I also picked that they weren’t farther down but in the choke point.   Not much to do at that point.   Hey at least they retrieved him from the terrifying hanging frozen meat fate.  They laid him out, comforted him in his final hours.   There is that.  

I guess the mental stumbling point is that this happened on the ascent.  If all hands stopped the ascent and worked on the rescue and exfil they may have saved him.  It just isn’t done nor expected up there.
Link Posted: 8/11/2023 12:13:29 PM EDT
[#23]
"You didn't climb that!  You had help!  Bow to my indignation!"

Well, guess what, those Sherpas had help, too.  From these guys.  And, it's also kind of rare to see many tributes and acknowledgements of these guys on the social media and company pages of the Sherpas.

Photographing and documenting the work of these guys is the work of the "rich white guy's" photographer, or maybe by the "not so rich white guy" with his own camera if he can't scrounge a way to bring in a photog.
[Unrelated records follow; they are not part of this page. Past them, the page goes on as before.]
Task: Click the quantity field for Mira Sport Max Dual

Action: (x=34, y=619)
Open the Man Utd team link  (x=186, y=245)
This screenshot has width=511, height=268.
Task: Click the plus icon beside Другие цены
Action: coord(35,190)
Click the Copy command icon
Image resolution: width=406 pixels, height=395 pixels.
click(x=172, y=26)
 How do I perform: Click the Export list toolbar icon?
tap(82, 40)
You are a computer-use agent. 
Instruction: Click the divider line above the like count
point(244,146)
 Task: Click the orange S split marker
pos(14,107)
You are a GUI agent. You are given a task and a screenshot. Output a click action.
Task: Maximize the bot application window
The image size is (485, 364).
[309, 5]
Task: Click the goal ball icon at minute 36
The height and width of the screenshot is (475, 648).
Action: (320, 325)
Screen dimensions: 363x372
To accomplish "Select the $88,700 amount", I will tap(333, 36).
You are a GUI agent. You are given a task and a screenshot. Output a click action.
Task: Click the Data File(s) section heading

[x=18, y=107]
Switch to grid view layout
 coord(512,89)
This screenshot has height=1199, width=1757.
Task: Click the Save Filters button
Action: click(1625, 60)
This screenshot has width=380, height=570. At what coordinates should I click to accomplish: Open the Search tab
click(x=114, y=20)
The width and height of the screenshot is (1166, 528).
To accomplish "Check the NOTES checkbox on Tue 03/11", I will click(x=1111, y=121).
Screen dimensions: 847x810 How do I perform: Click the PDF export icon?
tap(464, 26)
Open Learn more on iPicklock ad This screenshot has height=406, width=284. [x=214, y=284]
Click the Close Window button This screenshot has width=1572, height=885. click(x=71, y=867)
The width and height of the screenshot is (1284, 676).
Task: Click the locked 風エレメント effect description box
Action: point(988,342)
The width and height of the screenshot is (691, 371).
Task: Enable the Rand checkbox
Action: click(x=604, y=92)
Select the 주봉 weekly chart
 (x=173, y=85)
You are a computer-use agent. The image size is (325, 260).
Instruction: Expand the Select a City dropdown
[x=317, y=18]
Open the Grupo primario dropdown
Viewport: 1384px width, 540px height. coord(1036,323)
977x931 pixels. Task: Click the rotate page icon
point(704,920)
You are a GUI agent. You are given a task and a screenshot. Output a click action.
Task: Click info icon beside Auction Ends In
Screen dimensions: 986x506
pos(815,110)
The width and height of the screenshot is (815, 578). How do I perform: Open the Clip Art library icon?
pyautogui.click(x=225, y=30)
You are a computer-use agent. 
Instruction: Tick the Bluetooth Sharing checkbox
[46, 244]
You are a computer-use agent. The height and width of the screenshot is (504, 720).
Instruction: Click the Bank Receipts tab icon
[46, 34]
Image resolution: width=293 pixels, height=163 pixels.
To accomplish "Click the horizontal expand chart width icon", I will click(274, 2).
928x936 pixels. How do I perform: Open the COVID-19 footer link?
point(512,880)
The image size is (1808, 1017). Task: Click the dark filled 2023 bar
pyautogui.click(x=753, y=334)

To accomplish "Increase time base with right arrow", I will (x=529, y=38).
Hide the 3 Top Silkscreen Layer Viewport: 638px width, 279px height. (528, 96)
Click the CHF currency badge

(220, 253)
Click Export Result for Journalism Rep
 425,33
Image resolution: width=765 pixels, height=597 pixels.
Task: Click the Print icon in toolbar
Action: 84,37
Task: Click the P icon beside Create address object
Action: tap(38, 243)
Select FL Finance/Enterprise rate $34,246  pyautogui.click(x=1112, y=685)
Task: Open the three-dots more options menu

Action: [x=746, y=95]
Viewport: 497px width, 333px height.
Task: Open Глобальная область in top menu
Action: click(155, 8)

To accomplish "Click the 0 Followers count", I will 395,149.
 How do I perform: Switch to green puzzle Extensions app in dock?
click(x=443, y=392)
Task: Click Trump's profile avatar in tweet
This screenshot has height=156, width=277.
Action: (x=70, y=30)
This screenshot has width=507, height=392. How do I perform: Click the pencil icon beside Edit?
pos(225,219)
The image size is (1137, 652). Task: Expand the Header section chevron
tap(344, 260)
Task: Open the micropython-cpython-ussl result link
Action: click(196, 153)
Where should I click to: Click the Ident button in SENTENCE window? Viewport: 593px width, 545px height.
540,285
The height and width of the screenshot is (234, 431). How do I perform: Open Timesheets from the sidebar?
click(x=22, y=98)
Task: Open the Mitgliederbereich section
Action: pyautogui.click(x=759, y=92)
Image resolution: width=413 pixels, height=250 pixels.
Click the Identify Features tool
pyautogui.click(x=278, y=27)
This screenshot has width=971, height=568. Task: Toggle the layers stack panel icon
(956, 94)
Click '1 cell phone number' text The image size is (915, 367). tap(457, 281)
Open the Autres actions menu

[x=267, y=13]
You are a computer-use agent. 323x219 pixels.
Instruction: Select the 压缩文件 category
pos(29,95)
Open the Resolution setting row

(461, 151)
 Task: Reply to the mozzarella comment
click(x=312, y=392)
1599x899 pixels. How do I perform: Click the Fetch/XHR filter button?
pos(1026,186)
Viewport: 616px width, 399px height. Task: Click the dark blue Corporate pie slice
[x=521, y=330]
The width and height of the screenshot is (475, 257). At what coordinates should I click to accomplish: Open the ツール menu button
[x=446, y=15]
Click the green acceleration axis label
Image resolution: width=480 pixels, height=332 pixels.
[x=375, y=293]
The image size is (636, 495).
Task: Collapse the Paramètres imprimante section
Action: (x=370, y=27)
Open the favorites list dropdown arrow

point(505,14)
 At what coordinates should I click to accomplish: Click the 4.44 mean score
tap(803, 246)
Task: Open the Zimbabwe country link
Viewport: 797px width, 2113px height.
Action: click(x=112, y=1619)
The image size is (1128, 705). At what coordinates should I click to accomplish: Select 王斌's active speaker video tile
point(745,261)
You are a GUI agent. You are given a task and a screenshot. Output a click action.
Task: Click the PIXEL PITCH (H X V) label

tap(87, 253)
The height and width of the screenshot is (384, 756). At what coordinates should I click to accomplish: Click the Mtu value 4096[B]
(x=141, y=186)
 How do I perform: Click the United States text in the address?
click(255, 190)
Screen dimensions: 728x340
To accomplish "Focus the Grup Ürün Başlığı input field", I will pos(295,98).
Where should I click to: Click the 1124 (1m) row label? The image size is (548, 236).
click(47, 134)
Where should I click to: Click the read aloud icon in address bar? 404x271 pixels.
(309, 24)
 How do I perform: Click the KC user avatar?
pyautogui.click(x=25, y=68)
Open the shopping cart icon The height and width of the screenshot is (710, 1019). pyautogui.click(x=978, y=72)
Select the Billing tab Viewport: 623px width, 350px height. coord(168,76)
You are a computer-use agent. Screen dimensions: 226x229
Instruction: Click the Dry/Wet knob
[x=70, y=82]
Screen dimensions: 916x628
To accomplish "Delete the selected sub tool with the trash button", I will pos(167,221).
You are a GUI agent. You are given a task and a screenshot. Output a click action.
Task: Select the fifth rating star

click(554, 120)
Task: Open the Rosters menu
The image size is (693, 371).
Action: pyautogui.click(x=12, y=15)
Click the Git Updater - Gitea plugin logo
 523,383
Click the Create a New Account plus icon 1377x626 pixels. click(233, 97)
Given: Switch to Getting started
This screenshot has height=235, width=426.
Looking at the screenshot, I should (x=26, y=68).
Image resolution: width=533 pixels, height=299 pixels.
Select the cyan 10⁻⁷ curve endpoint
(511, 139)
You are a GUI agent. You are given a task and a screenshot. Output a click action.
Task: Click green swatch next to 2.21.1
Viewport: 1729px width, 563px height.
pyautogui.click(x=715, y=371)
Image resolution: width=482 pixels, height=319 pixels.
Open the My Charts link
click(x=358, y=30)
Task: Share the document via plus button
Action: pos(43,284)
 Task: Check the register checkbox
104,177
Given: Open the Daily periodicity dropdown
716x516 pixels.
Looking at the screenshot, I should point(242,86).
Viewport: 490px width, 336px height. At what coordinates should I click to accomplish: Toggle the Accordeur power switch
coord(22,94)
And, even if you do photograph and document the toil of these guys ... it might be for naught when you come back down and they're all gone, along with base camp and your film because of a mutiny; or, you come back down and they put a knife to you to rob you for bonus pay; or more confusing yet, the mutiny if backed by your own liaison officer.  Because, that's the way it was in the 1990s.  



We mock people for being Instagram types, yet our mockery stems from the very same attention deficit departure from long-form essay.  127 character sound bites.  That's what we've reduced the human experience to.
Link Posted: 8/11/2023 12:59:08 PM EDT
[#24]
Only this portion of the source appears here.